Glenbard East dress code

Kylie Miskovic, Lenses Writer

The first day of school at Glenbard East this year was more eventful than usual. For background, the battle between students and administration over dress codes has been going on for as long as anyone can remember, but this year it seems the administration at East really cracked down on enforcing the rules. Approximately twenty female students were dress coded for outfits they had worn many times the year before. It was reported that violators were given the choice to change into spirit wear or very noticeable bright orange shirts. When one student asked why she was getting dress coded, the dean said that it was due to boys looking at her and other girls.  When she asked why it was a priority to stop boys from looking at her she received a vague answer that implied that “boys have provocative mindsets, and it’s distracting to them,” as reported to Today.


Being distracting to boys is the reason given for the majority of dress code violations. This is a dangerous mindset to give to both girls and boys. This tells girls that they must always consider others’ opinions before considering themselves, and reinforces to boys that they are not responsible for their own actions.  Telling girls that they have to dress in order to stop boys from looking at them is setting a mindset for later in life, that girls have to be responsible for some males’ bad decisions.

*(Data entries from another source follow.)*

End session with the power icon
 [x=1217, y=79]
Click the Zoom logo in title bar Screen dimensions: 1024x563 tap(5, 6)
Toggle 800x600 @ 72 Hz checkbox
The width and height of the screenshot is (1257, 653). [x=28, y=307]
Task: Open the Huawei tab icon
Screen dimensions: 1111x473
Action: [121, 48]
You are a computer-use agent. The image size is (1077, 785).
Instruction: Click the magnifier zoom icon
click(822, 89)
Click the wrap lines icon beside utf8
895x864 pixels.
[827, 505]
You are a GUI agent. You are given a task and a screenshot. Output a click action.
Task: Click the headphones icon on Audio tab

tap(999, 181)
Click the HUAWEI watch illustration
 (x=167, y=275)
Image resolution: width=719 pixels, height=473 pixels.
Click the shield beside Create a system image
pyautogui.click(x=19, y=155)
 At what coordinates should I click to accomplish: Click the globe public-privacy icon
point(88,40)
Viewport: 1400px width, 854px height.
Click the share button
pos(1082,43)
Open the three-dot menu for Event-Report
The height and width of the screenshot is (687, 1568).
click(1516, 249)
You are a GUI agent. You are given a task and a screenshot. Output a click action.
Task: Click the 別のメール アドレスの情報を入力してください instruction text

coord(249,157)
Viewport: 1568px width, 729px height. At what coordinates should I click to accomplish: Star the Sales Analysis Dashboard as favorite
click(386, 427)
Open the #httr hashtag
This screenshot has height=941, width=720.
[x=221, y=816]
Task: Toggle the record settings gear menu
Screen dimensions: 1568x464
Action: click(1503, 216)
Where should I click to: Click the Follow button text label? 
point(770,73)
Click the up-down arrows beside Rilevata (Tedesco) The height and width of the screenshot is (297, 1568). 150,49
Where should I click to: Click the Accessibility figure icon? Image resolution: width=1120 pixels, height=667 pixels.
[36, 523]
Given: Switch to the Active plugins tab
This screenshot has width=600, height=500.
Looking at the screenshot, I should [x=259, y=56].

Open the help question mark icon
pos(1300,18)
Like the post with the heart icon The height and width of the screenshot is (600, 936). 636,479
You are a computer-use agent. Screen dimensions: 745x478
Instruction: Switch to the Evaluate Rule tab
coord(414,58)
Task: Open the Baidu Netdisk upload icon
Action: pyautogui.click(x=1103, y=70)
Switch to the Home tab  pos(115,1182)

Not only are dress codes setting dangerous mindsets for girls, they make the assumption that boys cannot control their actions, which is untrue. Everyone is in control of his or her thoughts and their actions, but whether they act on those thoughts is a different story. Making the assumption that all boys act a certain way because of the minority is damaging as well.


If a girl is going to be dress coded on a regular school day, then what about the cheerleading and dance uniforms? Every home football game the cheer team and dance team are encouraged to wear their uniforms to school, which include exposed shoulders and short skirts. The school pays for and distributes these uniforms, but what makes this situation different? Why do some girls get punished for wearing tank tops, and others are encouraged to do so?


The second day of school, many of the girls who were dress coded the day before wore sweatshirts. Some boys also participated in the mini protest by wearing tank tops and muscle shirts with stickers on their shoulders saying “distracted?” On the following Monday, August 20, Glenbard East issued a statement. When reaching out to the Principal of Glenbard East, Shahe Bagdasarian the answer received is the same prepared statement for the media, indicating that the Glenbard East handbook and practices would be reviewed. 


In the end, dress codes are made for a reason, to keep school appropriate and safe. The dispute is over the enforcement of these rules; are dress codes truly equal between boys and girls, and is this an ethical mindset to be putting on children?